Security implications of using open() on untrusted strings.

Jorgen Grahn grahn+nntp at
Wed Nov 26 15:00:06 CET 2008

On Tue, 25 Nov 2008 23:37:25 +0100, News123 <news123 at> wrote:
> Jorgen Grahn wrote:
>>   Compare with a language (does Perl allow this?) where if the string
>>   is "rm -rf /|", open will run "rm -rf /" and start reading its output.
>>   *That* interface would have been 

> Good example. (for perl):

I should actually have removed that paragraph from my posting.
I was about to write "*That* interface would have been dangerous!" but
then I thought "Hm, isn't the user supposed to be in control of that
string, and isn't it his fault if he enters '-rm -rf |', just as if
he entered the name of his most valuable file?"

I don't know ...

> The problem doesn't exist in python
> open("rm -rf / |") would try to open a file with exactly that name and
> it would fail if it doesn't exist.
> In perl the perl script author has the choice to be safe (three argument
> open) or to allow stupid or nice things with a two argument open.

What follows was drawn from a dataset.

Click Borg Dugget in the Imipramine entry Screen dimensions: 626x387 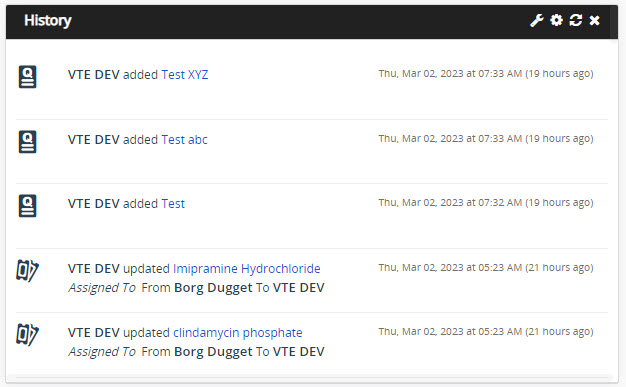[213, 288]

> Sometimes I miss the 'dangerous variation' in python and I explicitely
> add code in python that the filename '-' will be treated as stdin for
> files to be read and as stdout for files to be written to

That's something I frequently do, too. And I see no harm in it, if I
document it and people expect it (for those who don't know, reserving
'-' for this is a Unix tradition).


  // Jorgen Grahn <grahn@        Ph'nglui mglw'nafh Cthulhu
\X/>          R'lyeh wgah'nagl fhtagn!